■ 提示文:
* * * * *
太田述正コラム#14538(2024.10.23)
<G・クラーク『ユニークな日本人』を読む(その12)>(2025.1.18公開)
「・・・日本人はなぜ特異性をもつかの説明には、何人かの日本人の学者が、私の意見とかなり似寄った考え方を提示している。
たとえば中村元は中国人の価値観が日本人のものとはかなり違った展開をしてきた理由として、敵対する遊牧民族間の争いの存在を強調しているが、それは私のアプローチに似ている。
⇒「敵対する遊牧民族間の争いの存在」を「敵対する遊牧民の存在」と直してみても、なお、説明不足で、さっぱり意味が分かりません。
私見では、漢人は「騎馬遊牧民」の現実的脅威に軍事的に対処しようとしなかったのに対し、日本人は「騎馬遊牧民」の潜在的脅威に軍事的に対処しようとした点が決定的に異なるわけですが・・。(太田)
鶴見和子のいう現代日本が外来思想に対して開放的であるのは、日本文化の大部分が内発的なものではなく、外部からの受容によるものだからであるという指摘も適切である。
⇒「文化」の定義にもよりますが、プロト日本文明/日本文明ないし日本文化のコアにあるのが、内発的かつ普遍的な人間主義である以上、話はほぼその逆であって、だからこそ、日本人は、自信を持ってありとあらゆるものを「外部から・・・受容」できたのです。(太田)
さらに角田忠信<(コラム#2533、2767、3750、3756、3840、6422、8848、14179)>は最近出版された著書の中で、革新的な意見をのべ、日本人と外国人の違いの「診断」を行なっているが、それは私の判定によく似ている。
もっともその仮説は、相違の原因を日本語における母音の異常な使い方に求められるものではあるが、やがて読者の中から、これらの学説の当否を判定してくださる方が現われる事を願って止まない。」(188)
* * * * *
■ 保存データ:
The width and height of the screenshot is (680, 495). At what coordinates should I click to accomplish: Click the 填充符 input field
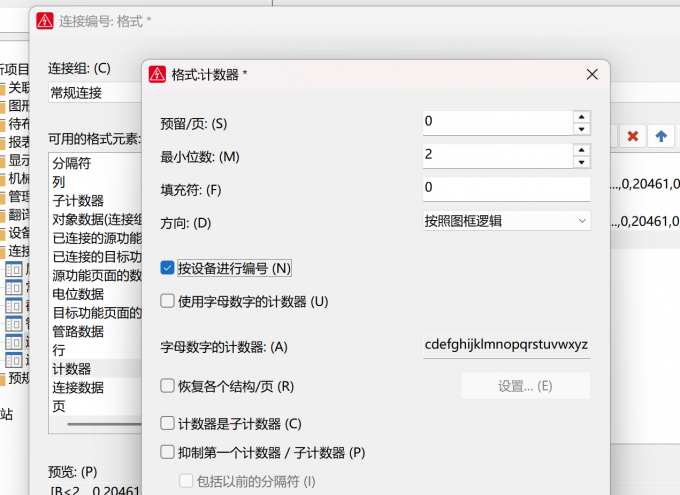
* * * * *
■ 課題一覧:
A: 日本人の特異性をめぐる文章について、次の各文が内容と合うかを「はい」か「いいえ」で答え、決め手となる語句を文章からそのまま引用せよ。(i) 中村元は、中国人の価値観の展開を説明する際に遊牧民族間の争いを強調している。(ii) 太田は、日本人が外部のものを受容できたのは日本文化の大部分が内発的でないからだという指摘に同意している。(iii) 角田忠信の仮説は、相違の原因を日本語の母音の使い方に求めている。
B: 日本人の特異性をめぐる文章の最後の文の後に続く文章を書け。
データの各行は使わなくてよい。

■ 解答:
A:
(i) はい:「敵対する遊牧民族間の争いの存在を強調している」
(ii) いいえ:「話はほぼその逆であって」
(iii) はい:「相違の原因を日本語における母音の異常な使い方に求められるものではあるが」

B:
⇒「これらの学説」が、中村元、鶴見和子、角田忠信、の「学説」を指しているのだとすれば、それを日本文化論諸学説と言い換えた上で、(私は中村と鶴見の日本文化論については詳らかにしませんし、角田のそれには斜に構えていますが、)それらの大部分が非科学的な思いつき程度の代物であることに、真面目に批判する意欲も生じなかったところ、爾後ことごとく敬して遠ざけることに、私は、このクラーク本が上梓される頃までに決めていたところであり、だからこそ、このクラーク本は無視したのですし、その直後の1982年に上梓された浜口恵俊の『間人主義の社会 日本』は、買うには買ったけれど、ついに繙くことがないまま、現在に至っていた、というわけです。
ただ、繰り返しますが、より早く現在の私の日本史観に到達するために、このクラーク本とこの浜口本は読んでおくべきでした。
なお、中村に関しては、「〈東洋のこころ〉というようなものがあるとすれば、それはいったい何か。その底に流れるものを求めての半生であったといっても、過言ではないように思います。そしてその〈何か〉とは、ひとり東洋のみのものではなく、普(あまね)く、広く、世界の人々にいきわたっているものに違いない。そのような確信をもつものです。その何かこそ、「温かなこころ」ということではないかと思うのです」(中村元『温かなこころ』より)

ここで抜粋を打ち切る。